Birçok aile kız çocukların eğitiminin önemli olmadığını düşünmektedir. Kız çocukları erken yaşta evlendirilmekte, birçok kız çocuk da ev işlerine yardım etsin diye evde tutulmaktadır.
Mevcut ilköğretim öğretmenlerinin üçte biri kadındır. Ancak kadın öğretmenlerin büyük bölümü kentler ve kasabalardaki okullarda görev yapmaktadır. Köylerde kadın rol modellerinin olmayışı, kız çocuklarının özenmelerini teşvik edecek bir etkenin yokluğu anlamına gelmektedir.
Çocuklarını ilköğretime göndermek isteyen aileler, daha sonraki orta öğrenim imkânlarının sınırlı olduğunu görmektedirler.
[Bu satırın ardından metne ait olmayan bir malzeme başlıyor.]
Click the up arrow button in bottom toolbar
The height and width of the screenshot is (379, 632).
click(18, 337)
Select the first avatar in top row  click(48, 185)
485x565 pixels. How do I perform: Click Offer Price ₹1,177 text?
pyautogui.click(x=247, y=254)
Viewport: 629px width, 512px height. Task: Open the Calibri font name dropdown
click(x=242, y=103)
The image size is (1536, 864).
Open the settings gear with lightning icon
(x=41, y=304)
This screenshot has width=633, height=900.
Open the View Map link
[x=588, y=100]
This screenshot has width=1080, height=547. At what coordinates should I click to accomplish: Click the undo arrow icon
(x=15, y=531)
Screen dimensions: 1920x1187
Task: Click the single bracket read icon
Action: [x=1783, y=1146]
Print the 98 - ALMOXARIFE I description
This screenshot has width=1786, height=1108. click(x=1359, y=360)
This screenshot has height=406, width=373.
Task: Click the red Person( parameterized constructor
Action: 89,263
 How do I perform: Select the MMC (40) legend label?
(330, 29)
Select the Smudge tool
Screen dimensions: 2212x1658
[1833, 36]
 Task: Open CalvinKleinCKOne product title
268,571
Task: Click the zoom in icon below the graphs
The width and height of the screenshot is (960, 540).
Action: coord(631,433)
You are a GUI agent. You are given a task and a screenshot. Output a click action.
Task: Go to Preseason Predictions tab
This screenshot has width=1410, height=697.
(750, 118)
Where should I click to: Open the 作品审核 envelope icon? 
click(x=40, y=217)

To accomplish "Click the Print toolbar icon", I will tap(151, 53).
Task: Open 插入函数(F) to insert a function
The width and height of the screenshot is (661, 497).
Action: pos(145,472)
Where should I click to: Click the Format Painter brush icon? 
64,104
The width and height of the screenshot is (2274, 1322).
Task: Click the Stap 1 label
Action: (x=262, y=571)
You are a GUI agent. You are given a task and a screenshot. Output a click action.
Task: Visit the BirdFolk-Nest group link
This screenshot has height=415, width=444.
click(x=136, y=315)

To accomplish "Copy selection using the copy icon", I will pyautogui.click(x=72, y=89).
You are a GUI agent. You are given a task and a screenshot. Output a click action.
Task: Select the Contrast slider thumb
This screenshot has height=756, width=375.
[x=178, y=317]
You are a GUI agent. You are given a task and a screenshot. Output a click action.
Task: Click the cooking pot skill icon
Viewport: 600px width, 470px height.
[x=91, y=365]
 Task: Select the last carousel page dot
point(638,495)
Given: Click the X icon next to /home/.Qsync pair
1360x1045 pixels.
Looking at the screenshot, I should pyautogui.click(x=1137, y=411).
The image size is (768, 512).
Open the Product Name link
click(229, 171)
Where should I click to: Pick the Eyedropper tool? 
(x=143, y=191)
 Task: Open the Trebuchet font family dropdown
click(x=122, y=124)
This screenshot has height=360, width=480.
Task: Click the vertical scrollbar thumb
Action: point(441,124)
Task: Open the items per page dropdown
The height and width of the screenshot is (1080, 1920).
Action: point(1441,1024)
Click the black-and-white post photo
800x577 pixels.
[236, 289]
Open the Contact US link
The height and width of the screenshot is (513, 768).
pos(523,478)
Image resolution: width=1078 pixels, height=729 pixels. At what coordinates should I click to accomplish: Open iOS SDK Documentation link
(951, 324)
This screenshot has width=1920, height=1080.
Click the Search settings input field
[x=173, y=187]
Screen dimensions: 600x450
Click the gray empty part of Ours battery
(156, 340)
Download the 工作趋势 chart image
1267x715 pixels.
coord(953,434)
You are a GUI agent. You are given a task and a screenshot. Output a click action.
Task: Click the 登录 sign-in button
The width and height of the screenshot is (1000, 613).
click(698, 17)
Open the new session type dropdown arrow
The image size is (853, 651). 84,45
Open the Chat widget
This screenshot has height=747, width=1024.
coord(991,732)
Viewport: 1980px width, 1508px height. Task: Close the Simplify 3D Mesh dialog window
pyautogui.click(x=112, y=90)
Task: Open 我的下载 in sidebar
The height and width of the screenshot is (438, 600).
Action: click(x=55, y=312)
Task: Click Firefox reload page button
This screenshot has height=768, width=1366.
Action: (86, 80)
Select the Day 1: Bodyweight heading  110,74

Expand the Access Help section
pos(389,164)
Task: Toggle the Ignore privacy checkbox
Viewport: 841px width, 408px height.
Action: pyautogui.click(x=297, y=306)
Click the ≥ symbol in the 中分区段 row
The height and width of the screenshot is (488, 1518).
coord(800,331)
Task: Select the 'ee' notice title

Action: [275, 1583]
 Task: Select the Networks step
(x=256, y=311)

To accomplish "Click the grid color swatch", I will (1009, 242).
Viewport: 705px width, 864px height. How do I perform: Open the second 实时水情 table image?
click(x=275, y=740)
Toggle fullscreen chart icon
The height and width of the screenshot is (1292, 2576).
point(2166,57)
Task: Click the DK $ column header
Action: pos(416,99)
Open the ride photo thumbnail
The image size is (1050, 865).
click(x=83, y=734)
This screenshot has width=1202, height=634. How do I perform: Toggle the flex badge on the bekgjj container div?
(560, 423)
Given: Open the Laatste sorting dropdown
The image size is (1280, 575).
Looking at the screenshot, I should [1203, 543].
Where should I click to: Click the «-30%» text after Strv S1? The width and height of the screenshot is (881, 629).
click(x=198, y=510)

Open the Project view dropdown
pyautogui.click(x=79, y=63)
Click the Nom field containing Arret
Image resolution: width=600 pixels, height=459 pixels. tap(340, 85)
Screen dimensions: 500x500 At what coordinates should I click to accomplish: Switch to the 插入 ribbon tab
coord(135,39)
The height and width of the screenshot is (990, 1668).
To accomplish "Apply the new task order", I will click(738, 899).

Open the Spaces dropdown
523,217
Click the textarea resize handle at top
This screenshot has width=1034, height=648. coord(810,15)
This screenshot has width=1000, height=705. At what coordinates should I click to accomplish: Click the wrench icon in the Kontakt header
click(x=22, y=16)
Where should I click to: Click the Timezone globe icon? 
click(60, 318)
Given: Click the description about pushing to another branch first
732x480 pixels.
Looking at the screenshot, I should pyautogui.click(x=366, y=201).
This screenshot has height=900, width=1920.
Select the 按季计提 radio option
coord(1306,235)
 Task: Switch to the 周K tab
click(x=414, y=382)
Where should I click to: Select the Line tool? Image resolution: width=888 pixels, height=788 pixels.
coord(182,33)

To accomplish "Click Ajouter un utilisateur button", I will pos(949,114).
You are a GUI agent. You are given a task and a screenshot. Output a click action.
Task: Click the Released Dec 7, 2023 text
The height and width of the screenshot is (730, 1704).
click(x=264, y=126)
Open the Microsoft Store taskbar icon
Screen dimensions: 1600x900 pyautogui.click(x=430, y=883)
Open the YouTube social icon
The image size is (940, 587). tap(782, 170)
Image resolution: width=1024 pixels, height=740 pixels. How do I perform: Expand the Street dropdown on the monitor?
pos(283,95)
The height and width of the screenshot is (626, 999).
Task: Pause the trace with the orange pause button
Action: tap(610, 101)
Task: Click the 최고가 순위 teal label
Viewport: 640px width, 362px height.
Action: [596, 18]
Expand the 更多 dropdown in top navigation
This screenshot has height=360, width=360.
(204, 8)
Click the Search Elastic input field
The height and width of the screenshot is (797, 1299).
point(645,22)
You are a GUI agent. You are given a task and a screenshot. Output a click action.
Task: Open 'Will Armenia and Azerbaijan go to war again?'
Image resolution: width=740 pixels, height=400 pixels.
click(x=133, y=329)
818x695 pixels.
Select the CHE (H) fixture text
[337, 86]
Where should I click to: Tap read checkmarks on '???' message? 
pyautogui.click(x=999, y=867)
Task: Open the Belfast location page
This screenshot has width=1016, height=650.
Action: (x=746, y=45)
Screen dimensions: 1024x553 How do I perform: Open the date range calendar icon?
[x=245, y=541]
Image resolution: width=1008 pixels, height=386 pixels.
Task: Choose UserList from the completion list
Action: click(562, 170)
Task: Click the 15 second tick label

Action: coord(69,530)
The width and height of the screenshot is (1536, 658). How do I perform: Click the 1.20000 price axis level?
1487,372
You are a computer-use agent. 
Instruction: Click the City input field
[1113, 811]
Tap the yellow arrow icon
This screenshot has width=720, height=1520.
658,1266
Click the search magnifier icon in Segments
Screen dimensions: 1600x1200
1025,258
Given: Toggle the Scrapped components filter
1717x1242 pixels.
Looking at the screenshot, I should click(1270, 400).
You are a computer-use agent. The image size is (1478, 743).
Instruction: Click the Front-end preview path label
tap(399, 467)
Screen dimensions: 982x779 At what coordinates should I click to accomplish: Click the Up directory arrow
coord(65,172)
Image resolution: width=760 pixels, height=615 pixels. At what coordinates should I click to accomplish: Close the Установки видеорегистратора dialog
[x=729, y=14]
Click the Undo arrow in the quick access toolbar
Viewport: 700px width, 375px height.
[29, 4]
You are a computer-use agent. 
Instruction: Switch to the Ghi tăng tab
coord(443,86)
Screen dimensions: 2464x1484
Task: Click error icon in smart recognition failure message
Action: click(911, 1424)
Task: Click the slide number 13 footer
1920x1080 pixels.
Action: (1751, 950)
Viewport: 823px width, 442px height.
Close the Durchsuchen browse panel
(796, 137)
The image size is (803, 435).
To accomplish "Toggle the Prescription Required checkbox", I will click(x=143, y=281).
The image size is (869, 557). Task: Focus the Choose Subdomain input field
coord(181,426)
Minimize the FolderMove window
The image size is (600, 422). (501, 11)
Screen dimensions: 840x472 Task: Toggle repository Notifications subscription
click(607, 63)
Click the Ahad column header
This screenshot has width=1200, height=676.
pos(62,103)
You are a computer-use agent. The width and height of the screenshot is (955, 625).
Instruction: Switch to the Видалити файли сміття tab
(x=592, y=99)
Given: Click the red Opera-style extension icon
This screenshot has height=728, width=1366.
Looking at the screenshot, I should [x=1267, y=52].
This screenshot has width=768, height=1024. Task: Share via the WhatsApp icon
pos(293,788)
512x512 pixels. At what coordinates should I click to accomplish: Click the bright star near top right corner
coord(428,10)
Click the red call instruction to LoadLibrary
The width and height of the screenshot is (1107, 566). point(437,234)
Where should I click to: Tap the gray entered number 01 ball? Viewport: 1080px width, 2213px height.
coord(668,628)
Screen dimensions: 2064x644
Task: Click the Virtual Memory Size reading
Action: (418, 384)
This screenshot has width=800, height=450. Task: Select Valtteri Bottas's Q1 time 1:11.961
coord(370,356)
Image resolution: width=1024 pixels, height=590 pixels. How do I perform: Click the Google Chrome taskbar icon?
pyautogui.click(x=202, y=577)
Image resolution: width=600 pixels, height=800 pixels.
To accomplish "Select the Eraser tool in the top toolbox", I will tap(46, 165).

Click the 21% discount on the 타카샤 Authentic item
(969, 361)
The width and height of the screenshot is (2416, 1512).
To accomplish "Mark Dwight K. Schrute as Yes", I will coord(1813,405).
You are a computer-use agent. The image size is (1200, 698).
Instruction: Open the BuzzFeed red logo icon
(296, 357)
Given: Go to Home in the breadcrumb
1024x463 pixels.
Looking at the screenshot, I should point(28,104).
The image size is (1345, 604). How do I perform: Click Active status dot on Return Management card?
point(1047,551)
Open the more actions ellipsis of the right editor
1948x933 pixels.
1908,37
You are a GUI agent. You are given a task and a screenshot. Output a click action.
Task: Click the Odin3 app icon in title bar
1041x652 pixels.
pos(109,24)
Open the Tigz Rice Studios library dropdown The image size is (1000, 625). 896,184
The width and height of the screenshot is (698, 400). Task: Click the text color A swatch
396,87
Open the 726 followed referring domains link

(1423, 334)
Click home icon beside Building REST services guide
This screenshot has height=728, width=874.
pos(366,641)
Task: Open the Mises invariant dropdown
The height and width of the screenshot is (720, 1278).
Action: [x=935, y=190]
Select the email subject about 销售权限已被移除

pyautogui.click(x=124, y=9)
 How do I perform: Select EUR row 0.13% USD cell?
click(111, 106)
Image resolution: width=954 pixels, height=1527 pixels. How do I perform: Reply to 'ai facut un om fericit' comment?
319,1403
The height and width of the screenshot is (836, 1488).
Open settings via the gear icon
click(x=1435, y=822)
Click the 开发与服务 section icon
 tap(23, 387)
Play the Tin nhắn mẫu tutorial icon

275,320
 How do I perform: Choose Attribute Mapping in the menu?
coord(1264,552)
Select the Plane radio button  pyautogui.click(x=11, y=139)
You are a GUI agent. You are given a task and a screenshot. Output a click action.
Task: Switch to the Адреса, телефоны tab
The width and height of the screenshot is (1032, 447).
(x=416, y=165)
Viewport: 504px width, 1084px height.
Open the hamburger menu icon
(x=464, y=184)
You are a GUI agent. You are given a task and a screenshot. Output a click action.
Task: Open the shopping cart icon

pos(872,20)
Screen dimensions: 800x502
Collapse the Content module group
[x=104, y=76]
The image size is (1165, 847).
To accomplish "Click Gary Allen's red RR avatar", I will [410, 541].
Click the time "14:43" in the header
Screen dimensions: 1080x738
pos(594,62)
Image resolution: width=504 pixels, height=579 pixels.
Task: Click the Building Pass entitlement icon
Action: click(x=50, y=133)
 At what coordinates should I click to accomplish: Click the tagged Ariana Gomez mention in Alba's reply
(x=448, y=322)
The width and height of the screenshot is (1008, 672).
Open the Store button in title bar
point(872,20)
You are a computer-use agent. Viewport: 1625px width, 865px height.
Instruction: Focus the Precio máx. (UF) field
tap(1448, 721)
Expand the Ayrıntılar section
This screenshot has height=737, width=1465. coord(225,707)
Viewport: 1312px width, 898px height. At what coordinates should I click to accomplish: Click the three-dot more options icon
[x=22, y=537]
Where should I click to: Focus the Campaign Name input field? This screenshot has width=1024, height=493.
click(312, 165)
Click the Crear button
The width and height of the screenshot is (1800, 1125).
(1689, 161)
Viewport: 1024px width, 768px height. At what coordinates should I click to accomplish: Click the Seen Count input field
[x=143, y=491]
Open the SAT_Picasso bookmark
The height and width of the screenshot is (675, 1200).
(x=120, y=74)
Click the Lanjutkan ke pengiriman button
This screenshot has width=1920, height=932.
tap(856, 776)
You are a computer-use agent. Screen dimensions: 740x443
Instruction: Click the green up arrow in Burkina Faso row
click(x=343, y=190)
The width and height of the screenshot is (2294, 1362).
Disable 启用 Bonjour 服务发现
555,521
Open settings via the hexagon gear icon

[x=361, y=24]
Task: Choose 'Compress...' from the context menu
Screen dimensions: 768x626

Sekiz yıllık zorunlu eğitimde de birtakım sorunlar vardır; çünkü birçok köydeki okul ancak ilk beş yıl için eğitim vermektedir ve daha sonraki yıllarda okula gidemeyen öğrenciler sistem dışında kalan çocuk sayısını artırmaktadır.
Beklenen Değişiklikler
• 53 ilde ilköğretimdeki cinsiyet eşitsizliğinin giderilmesi.
• Sistem dışı çocuk sayısının azaltılması.
• İhtiyacı karşılamak üzere daha fazla okul açılması.
• Uzun mesafe yol alarak okula gitmek ya da yatılı okumak zorunda olan öğrenci sayısının azaltılması.
• Kız çocukların eğitimine odaklaşmanın sosyal değişim için bir araç olarak işlev görmesi.
• Kız çocukların geleneksel anlayış içindeki rollerine ilişkin tutumlarının değişmesi.
• Daha çok sayıda kız okula gideceğinden çocuk işçiliğinin azalması.
• Eğitimli kızların daha sağlıklı olmaları, daha geç evlenmeleri ve daha az, ancak sağlıklı çocuk sahibi olmaları.